Oeil et risques professionnels

M. Boulanger Encyclopédie médico-chirurgicale - Pathologie professionnelle et de l’environnement, Elsevier Masson SAS, Issy-les-Moulineaux, 2019, vol.14, n°3, 16-525-A-10, 8 pp. Références

La première partie de cet article précise les rôles et missions du médecin du travail.
Dans certaines circonstances, le médecin du travail a besoin de l’avis spécialisé d’un ophtalmologue en cas d’accident de travail touchant l’œil, ou pour le maintien d’un salarié à un poste de sécurité, ou lors de la découverte d’une pathologie impactant la fonction visuelle sur l’accès ou le maintien en emploi d’un salarié.

Les atteintes ophtalmologiques d’origine professionnelle sont nettement dominées par les accidents du travail principalement liés

  • soit au contact de l’œil avec un corps étranger (de nature métallique, minérale ou organique) ou des projections oculaires (composés acides ou basiques potentiellement non dilués imposant un avis ophtalmologique en urgence après lavage abondant de l’œil à l’eau pendant au moins 15 minutes, paupières relevées) ;
  • soit à une exposition massive et brutale à des radiations : "coup d’arc" chez les soudeurs (kératite superficielle, résolutive en 48 h avec le traitement approprié),
  • soit par intoxication au méthanol par ingestion ou inhalation induisant une neuropathie optique, bilatérale pouvant conduire à un baisse importante de l’acuité visuelle en 30 minutes à 3 jours et pouvant induire une cécité.

Les atteintes oculaires d’origine professionnelle représentent une part minime des maladies reconnues d’origine professionnelle.
Elles sont en lien avec

  • un risque chimique :
    • trouble de la vision des couleurs non encore bien élucidé en cas d’exposition au styrène, au n-hexane, au perchloroéthylène, au toluène ou au sulfure de carbone,
    • des intoxications aux métaux : mercure (merucalientis), fer ou cuivre induisant un risque toxique rétinien
    • des substances irritantes ou sensibilisantes induisant des conjonctivites.
    • les pesticides : excès de dégénérescence maculaire
    • les productions de corticostéroïdes : cataracte ou glaucome chronique
  • un risque physique :
    • les rayonnements ionisants avec risque de cataracte auto-induite principalement sous-capsulaire postérieure mais aussi blépharites, conjonctivites, kératites radio-induites
    • les rayonnements non ionisants : association mélanome oculaire et soudure et association mélanome oculaire et cuisinier retrouvées dans une seule étude.
  • un risque biologique : avec les éventuelles complications ophtalmologiques d’une pathologie infectieuse contractée au travail (zona ophtalmologique par exemple).
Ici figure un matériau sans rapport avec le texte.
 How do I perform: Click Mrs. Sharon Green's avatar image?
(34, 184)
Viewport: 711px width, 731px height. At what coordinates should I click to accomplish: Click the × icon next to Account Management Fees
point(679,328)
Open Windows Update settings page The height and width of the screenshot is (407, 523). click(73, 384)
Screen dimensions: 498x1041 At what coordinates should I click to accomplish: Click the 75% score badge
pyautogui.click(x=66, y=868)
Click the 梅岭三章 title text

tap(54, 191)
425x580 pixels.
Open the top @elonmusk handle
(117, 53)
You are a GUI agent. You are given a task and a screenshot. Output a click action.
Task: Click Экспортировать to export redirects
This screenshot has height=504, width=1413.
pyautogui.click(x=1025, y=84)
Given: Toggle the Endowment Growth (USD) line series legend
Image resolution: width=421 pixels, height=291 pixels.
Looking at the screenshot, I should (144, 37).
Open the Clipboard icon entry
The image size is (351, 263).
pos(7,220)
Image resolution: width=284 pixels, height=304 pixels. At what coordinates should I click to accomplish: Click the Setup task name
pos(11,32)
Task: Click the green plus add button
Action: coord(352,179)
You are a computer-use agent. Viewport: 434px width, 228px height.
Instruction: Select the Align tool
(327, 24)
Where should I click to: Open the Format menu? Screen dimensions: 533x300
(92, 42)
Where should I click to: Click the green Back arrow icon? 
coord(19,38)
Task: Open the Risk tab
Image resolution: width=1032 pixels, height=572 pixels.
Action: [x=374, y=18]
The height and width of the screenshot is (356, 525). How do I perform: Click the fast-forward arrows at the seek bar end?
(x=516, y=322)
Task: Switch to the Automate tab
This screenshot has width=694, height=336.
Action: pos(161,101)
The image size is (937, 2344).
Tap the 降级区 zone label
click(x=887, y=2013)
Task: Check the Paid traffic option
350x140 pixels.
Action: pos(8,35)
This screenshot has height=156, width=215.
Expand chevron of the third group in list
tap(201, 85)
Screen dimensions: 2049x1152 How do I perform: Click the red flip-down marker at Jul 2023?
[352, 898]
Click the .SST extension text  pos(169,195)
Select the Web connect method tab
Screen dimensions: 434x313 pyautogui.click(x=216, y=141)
Les maladies professionnelles sont reconnues au titre des tableaux si les conditions sont réunies sur le principe de la présomption d’origine, sans tenir compte d’autres facteurs de risques ou des comorbidités.
Hors présomption d’origine, le dossier est soumis au Comité régional de reconnaissance des maladies professionnelles (CRRMP).

Dans certaines circonstances, il est judicieux d’orienter le salarié vers les centres de consultation de pathologie professionnelle ( CCPP) ou vers les services régionaux ou interrégionaux d’appui aux adultes déficients visuels ou de lui conseiller la reconnaissance de la qualité de travailleur handicapé (RQTH).